また、多くの特殊清掃業者では、そのまま遺品整理まで一括で対応してくれるケースもあるため、段取りの手間を省きたい方にとっては大きなメリットになります。
ただし、当然ながらその分の費用は発生します。内容にもよりますが、特殊清掃は一般的な清掃よりも高額になることが多いため、事前の見積もりと説明をきちんと受けることが重要です。

整理作業は清掃後、“安全が確認されてから”が基本

どれだけ早く片付けたいという気持ちがあっても、衛生状態が整わないまま遺品整理を始めるのは避けた方が賢明です。
体調を崩すリスクや、物品への二次汚染のほか、ご近所への臭気被害など、予想以上に大きな問題へ発展することもあります。
そのため、まずは「安全に整理できる環境かどうか」を確認することが重要です。
特殊清掃などで衛生状態が回復し、第三者が立ち入っても問題のない状態になってから、はじめて整理を進めるのが基本となります。
室内の安全が確認された状態であれば、落ち着いて一つひとつの品に向き合うことができ、判断の誤りも減らせます。
また、必要に応じて遺品整理を専門とする業者に依頼することで、身体的・精神的な負担も大きく軽減されます。

大切なのは、無理に急がないこと。
“清掃”と“整理”を切り分け、それぞれの役割と順序を意識することが、後悔しない片付けにつながります。

遺品整理を始める適切なタイミングとは?

遺品整理のイメージ

遺品整理と特殊清掃は、どちらも大切な工程ですが、進める順番を間違えると思わぬトラブルを招くこともあります。
特に孤独死などが関係する場合、衛生環境や精神的な負担、さらには法的な手続きの順序にも配慮が必要です。
ここでは、実際に「どのタイミングで何をすべきか」を簡潔に整理し、それぞれの役割と注意点をまとめます。
無理なく、そして後悔のない形で進めていくための指針としてご活用ください。

清掃完了後+相続の方向性が見えてからがベスト

遺品整理を本格的に始めるタイミングとして重要なのは、「特殊清掃によって衛生状態が整っていること」と、もう一つが「相続に関する基本的な方向性が決まっていること」です。
たとえば、遺言書の有無が確認されている、または法定相続人の調査が完了しており、相続人全員の同意のもとで遺産分割協議が進んでいるといった状況が理想です。
これらの手続きが不十分なまま家財を処分してしまうと、後に「遺産の勝手な処分」と見なされ、相続トラブルに発展する可能性があります。
特に相続放棄を検討している場合は、資産・負債の内容を把握するために最低限の確認は必要ですが、処分や売却といった「財産の処分行為」に当たる行動は慎重に行う必要があります。
このように、遺品整理は「部屋に入れる状態かどうか」だけでなく、「法律的に動いても問題のない状態かどうか」を確認したうえで進めることが、トラブルを避ける最大のポイントです。
より安全に進めるためには、相続を依頼している弁護士や司法書士などの専門家に確認をとってから整理を始めるのが望ましいでしょう。

よくある“早すぎる整理”とそのトラブル事例

「早く片付けないと」と焦る気持ちは、誰にでもあるものです。
しかし、気持ちのままに動いてしまうと、思わぬ落とし穴にはまることがあります。
たとえば、ある方はご家族が亡くなった直後、急いで家の中を整理し、不要だと思った家具や日用品を次々と処分してしまいました。
ところが後日、故人に多額の借金があったことが判明。
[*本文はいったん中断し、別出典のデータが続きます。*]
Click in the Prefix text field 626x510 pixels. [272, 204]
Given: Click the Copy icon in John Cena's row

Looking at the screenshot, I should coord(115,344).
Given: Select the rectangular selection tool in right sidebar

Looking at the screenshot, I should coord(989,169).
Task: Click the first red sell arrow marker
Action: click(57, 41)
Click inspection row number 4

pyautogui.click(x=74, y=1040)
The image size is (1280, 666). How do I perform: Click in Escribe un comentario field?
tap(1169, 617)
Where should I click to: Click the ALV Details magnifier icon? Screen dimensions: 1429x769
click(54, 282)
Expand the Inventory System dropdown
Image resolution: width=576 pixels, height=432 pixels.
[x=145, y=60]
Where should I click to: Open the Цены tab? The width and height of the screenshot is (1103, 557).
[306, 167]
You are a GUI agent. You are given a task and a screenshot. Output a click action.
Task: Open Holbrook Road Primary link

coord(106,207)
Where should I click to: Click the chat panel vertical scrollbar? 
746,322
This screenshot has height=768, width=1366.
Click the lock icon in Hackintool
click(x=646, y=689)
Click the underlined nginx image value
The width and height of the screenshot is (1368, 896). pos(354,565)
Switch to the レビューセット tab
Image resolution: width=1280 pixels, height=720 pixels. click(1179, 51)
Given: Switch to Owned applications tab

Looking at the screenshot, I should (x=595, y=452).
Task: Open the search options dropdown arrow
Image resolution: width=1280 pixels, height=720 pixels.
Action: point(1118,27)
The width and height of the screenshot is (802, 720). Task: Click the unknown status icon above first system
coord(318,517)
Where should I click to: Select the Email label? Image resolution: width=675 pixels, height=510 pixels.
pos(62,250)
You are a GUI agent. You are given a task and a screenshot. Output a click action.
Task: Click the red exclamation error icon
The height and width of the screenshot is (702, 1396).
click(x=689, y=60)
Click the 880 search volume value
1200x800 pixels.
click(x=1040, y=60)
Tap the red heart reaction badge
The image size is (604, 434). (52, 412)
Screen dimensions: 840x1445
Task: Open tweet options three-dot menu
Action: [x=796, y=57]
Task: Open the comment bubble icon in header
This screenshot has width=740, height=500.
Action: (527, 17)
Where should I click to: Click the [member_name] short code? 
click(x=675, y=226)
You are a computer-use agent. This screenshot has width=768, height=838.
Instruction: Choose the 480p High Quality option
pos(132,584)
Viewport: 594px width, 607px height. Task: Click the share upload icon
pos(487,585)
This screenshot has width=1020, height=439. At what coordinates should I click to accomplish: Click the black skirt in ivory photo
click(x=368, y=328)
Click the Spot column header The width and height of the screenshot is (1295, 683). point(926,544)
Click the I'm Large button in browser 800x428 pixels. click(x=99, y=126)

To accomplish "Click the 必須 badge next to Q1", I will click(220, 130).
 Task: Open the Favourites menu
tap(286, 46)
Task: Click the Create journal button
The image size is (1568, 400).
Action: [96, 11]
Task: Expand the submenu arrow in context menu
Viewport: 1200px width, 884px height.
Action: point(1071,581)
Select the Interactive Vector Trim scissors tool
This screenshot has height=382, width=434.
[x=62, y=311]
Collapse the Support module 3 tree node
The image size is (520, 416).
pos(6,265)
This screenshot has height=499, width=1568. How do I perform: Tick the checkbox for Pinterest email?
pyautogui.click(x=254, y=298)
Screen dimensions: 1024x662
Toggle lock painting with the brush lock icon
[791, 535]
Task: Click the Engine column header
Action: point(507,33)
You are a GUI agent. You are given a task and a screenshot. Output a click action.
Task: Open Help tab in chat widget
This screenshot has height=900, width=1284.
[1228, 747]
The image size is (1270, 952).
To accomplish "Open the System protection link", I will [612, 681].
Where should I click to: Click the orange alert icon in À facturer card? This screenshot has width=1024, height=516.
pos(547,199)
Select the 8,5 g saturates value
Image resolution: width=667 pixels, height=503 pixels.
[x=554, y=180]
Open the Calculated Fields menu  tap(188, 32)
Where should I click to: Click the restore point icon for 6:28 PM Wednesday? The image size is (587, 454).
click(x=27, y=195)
急いで相続放棄を申し立てましたが、「すでに財産を処分している」として、裁判所に放棄が認められませんでした。
実は、たとえ“片付け”のつもりであっても、遺品の処分は「相続財産に手を付けた」と見なされることがあります。
一度でもそう判断されてしまうと、もう相続放棄はできません。
このようなケースは珍しくなく、知識がなければ誰にでも起こりうることです。
遺品整理を始める前には、「相続を放棄する可能性がないか」「何か重要な書類や財産が残っていないか」を一度立ち止まって確認することが大切です。

家財の扱いを決める前に、家族間の合意形成を

遺品整理を進める上で、もう一つ大きな落とし穴となるのが「家族間の意見の食い違い」です。
「これは捨ててもいいと思った」
「大事な思い出だから残しておきたかった」
「売却するなら自分にも相談してほしかった」
こうした行き違いは、特に兄弟姉妹や親族が複数いる場合に頻発します。
誰か一人が判断して片づけを始めた結果、後から「勝手に処分された」としてトラブルになるケースも少なくありません。
相続財産としての価値があるものはもちろんのこと、感情的な意味での「思い入れ」のある品々も、扱いには慎重さが求められます。
特に遺品の整理は、遺族にとって“心の区切り”となる作業でもあるため、一人で先に進めてしまうことで、他の家族の気持ちに傷を残してしまうこともあるのです。
こうしたトラブルを避けるためにも、家財の整理に着手する前に、家族間でしっかり話し合いの場を持ち、「何をどう扱うのか」の方針を共有しておくことが何よりも大切です。
そしてその方針が固まった段階で、次に考えるべきは「自分たちで進めるか」「専門業者に依頼するか」という判断です。
ここからは、現場の状況や家族の体制を踏まえて、専門業者を活用すべきケースとその連携方法について解説していきます。

専門業者に頼むべき判断ポイントと現場での連携方法

遺品整理や生前整理を専門業者に頼むイメージ

遺品整理は、想像以上に時間も体力も必要とする作業です。さらに、故人の住まいが遠方だったり、部屋の状態が悪化している場合、自力で進めるには限界があります。
「どこまでを自分たちで対応し、どこから専門家に頼るべきか」
これは多くのご遺族が直面する悩みです。
無理をして進めた結果、体調を崩してしまったり、後から「もっと早く依頼しておけばよかった」と後悔する声も少なくありません。
ここでは、専門業者に依頼すべき具体的な判断ポイントと、実際に依頼する際の流れや注意点について整理します。
遺品整理を失敗しないためにも、押さえておきたいポイントを確認していきましょう。

自分たちでやるべき範囲/業者に任せる範囲

遺品整理は、すべてを業者に任せる必要はありません。
大切なのは「どこまでを自分たちで行い、どこからを専門業者に任せるべきか」を冷静に見極めることです。
たとえば以下のようなケースでは、ご遺族が自ら対応しやすい部分です。

  • 思い出の品やアルバム、手紙など、感情的に大切な物の仕分け
  • 通帳/保険証書/遺言書など、重要書類の確認
  • 一部の生活用品や衣類など、明らかに処分すべき不用品の分別

一方で、以下のようなケースでは専門業者の力が必要になることが多くなります。

  • 家全体がゴミ屋敷化しており、分別・搬出が困難
  • 体液や汚染物が残っている場所の清掃
  • 大型家具/家電の搬出やリサイクルの手配
  • 日数や人手が足りない場合

感情の整理がつかない中で作業を続けると、疲弊するだけでなく、思わぬトラブルを招くこともあります。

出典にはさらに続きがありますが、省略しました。